[Document and screenshot pointing entries]
───

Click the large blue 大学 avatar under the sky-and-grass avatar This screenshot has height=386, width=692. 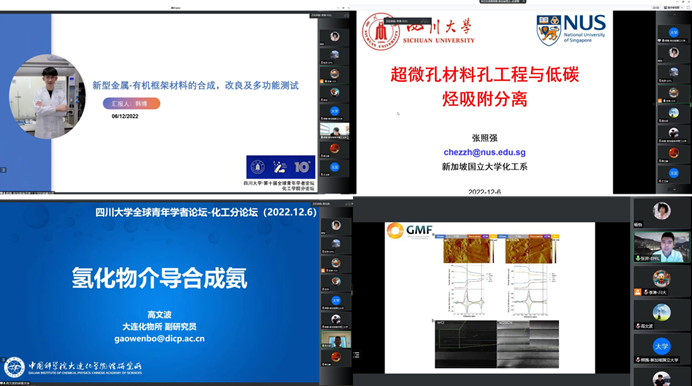pyautogui.click(x=661, y=346)
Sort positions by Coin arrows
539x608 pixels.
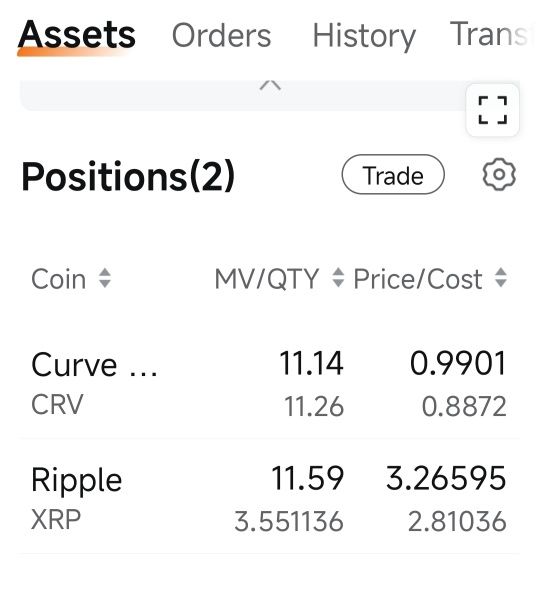tap(105, 278)
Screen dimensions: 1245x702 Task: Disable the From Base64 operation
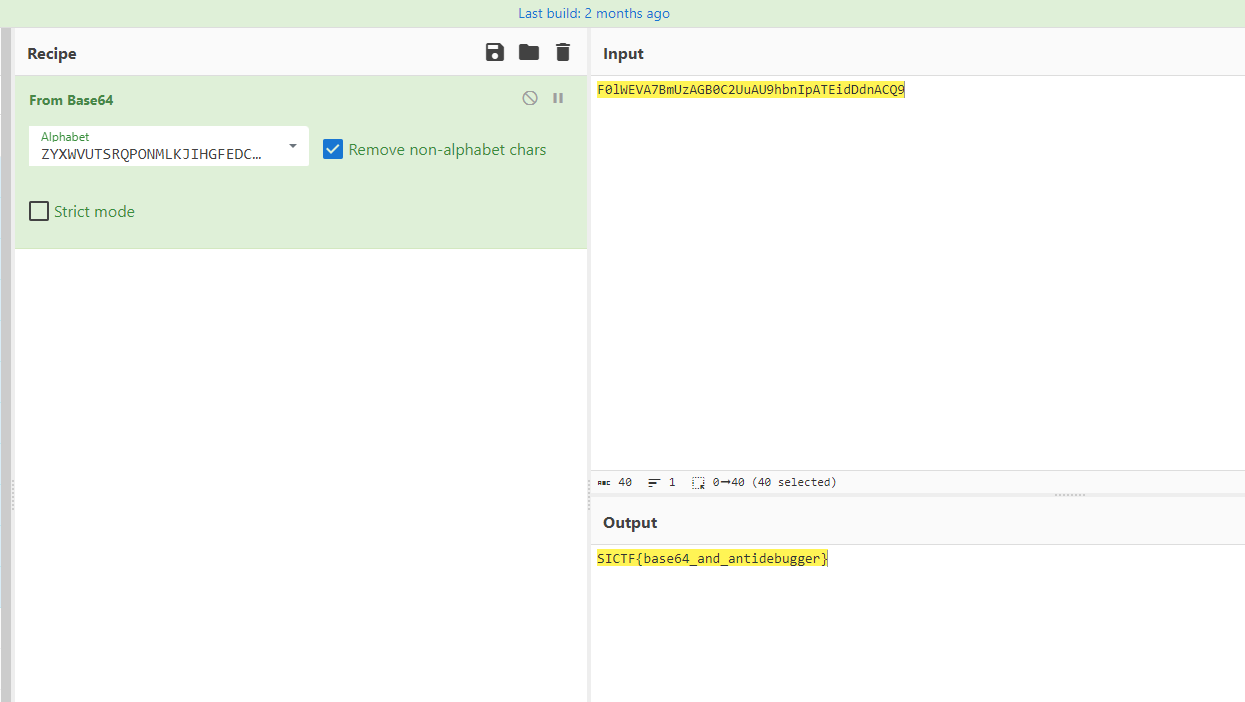(x=530, y=98)
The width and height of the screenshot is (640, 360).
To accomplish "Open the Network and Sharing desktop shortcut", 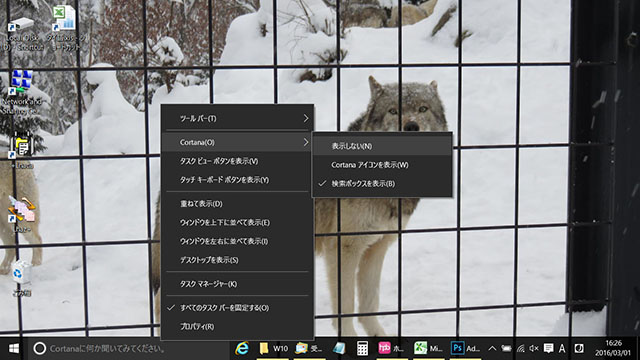I will tap(21, 92).
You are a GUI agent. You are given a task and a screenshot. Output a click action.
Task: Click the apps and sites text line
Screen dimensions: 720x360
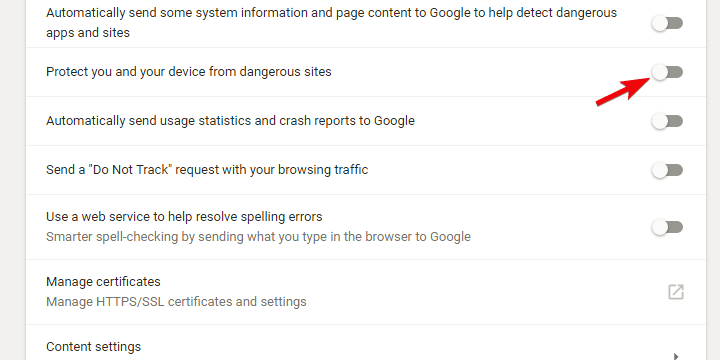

───

■ **What you are asked to do**
Return every line of the records that contains the word "dimensions". Treat uppercase and lowercase letters as different.

■ **Written response**
Screen dimensions: 1245x702 Task: Disable the From Base64 operation
Screen dimensions: 720x360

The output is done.